▶ [INFORMATION SUPPLIED]:
---------------

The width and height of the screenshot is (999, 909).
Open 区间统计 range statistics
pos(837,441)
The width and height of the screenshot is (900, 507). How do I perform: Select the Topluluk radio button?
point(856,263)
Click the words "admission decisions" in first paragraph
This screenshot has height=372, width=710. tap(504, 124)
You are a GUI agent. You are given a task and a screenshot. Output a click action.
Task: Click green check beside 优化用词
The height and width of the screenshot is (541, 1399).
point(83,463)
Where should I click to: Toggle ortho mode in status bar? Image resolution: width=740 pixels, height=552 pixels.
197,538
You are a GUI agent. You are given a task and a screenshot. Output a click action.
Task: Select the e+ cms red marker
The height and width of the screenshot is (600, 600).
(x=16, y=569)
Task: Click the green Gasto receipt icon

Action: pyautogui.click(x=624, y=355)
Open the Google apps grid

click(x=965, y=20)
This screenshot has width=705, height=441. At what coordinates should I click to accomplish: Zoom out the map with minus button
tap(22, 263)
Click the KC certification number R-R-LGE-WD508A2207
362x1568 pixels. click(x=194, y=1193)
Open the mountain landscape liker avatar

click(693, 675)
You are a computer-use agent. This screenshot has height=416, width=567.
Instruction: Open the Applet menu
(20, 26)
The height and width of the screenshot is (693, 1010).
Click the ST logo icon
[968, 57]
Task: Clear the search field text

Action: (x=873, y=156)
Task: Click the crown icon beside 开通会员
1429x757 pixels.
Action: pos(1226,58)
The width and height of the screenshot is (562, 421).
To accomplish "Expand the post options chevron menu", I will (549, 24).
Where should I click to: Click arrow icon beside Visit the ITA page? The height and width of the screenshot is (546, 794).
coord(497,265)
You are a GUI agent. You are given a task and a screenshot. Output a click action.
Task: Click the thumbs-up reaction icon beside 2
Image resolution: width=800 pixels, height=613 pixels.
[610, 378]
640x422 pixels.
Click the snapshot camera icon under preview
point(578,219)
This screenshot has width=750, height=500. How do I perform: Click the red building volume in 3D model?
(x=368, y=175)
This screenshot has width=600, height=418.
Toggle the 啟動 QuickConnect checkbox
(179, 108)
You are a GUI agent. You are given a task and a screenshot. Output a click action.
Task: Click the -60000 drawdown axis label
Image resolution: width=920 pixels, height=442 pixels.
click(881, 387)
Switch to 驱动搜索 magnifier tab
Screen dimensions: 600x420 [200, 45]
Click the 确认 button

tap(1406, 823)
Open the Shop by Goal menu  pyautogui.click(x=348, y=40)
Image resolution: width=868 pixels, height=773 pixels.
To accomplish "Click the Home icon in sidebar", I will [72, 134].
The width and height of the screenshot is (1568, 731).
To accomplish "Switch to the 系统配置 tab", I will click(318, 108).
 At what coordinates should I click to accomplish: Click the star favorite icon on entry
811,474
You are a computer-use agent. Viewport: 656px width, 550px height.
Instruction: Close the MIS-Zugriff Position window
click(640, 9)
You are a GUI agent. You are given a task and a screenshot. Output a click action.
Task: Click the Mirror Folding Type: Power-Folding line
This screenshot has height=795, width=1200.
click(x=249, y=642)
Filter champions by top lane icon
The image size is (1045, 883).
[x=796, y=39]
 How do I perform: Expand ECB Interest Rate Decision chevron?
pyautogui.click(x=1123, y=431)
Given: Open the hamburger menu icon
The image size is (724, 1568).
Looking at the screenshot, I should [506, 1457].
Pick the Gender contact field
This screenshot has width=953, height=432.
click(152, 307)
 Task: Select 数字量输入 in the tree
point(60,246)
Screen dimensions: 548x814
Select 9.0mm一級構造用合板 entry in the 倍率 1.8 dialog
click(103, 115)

---------------

▶ [AIM OF THE EXERCISE]:
Reproduce each line above exactly.

▶ [REPLY]:
The width and height of the screenshot is (999, 909).
Open 区间统计 range statistics
pos(837,441)
The width and height of the screenshot is (900, 507). How do I perform: Select the Topluluk radio button?
point(856,263)
Click the words "admission decisions" in first paragraph
This screenshot has height=372, width=710. tap(504, 124)
You are a GUI agent. You are given a task and a screenshot. Output a click action.
Task: Click green check beside 优化用词
The height and width of the screenshot is (541, 1399).
point(83,463)
Where should I click to: Toggle ortho mode in status bar? Image resolution: width=740 pixels, height=552 pixels.
197,538
You are a GUI agent. You are given a task and a screenshot. Output a click action.
Task: Select the e+ cms red marker
The height and width of the screenshot is (600, 600).
(x=16, y=569)
Task: Click the green Gasto receipt icon

Action: pyautogui.click(x=624, y=355)
Open the Google apps grid

click(x=965, y=20)
This screenshot has width=705, height=441. At what coordinates should I click to accomplish: Zoom out the map with minus button
tap(22, 263)
Click the KC certification number R-R-LGE-WD508A2207
362x1568 pixels. click(x=194, y=1193)
Open the mountain landscape liker avatar

click(693, 675)
You are a computer-use agent. This screenshot has height=416, width=567.
Instruction: Open the Applet menu
(20, 26)
The height and width of the screenshot is (693, 1010).
Click the ST logo icon
[968, 57]
Task: Clear the search field text

Action: (x=873, y=156)
Task: Click the crown icon beside 开通会员
1429x757 pixels.
Action: pos(1226,58)
The width and height of the screenshot is (562, 421).
To accomplish "Expand the post options chevron menu", I will (549, 24).
Where should I click to: Click arrow icon beside Visit the ITA page? The height and width of the screenshot is (546, 794).
coord(497,265)
You are a GUI agent. You are given a task and a screenshot. Output a click action.
Task: Click the thumbs-up reaction icon beside 2
Image resolution: width=800 pixels, height=613 pixels.
[610, 378]
640x422 pixels.
Click the snapshot camera icon under preview
point(578,219)
This screenshot has width=750, height=500. How do I perform: Click the red building volume in 3D model?
(x=368, y=175)
This screenshot has width=600, height=418.
Toggle the 啟動 QuickConnect checkbox
(179, 108)
You are a GUI agent. You are given a task and a screenshot. Output a click action.
Task: Click the -60000 drawdown axis label
Image resolution: width=920 pixels, height=442 pixels.
click(881, 387)
Switch to 驱动搜索 magnifier tab
Screen dimensions: 600x420 [200, 45]
Click the 确认 button

tap(1406, 823)
Open the Shop by Goal menu  pyautogui.click(x=348, y=40)
Image resolution: width=868 pixels, height=773 pixels.
To accomplish "Click the Home icon in sidebar", I will [72, 134].
The width and height of the screenshot is (1568, 731).
To accomplish "Switch to the 系统配置 tab", I will click(318, 108).
 At what coordinates should I click to accomplish: Click the star favorite icon on entry
811,474
You are a computer-use agent. Viewport: 656px width, 550px height.
Instruction: Close the MIS-Zugriff Position window
click(640, 9)
You are a GUI agent. You are given a task and a screenshot. Output a click action.
Task: Click the Mirror Folding Type: Power-Folding line
This screenshot has height=795, width=1200.
click(x=249, y=642)
Filter champions by top lane icon
The image size is (1045, 883).
[x=796, y=39]
 How do I perform: Expand ECB Interest Rate Decision chevron?
pyautogui.click(x=1123, y=431)
Given: Open the hamburger menu icon
The image size is (724, 1568).
Looking at the screenshot, I should [506, 1457].
Pick the Gender contact field
This screenshot has width=953, height=432.
click(152, 307)
 Task: Select 数字量输入 in the tree
point(60,246)
Screen dimensions: 548x814
Select 9.0mm一級構造用合板 entry in the 倍率 1.8 dialog
click(103, 115)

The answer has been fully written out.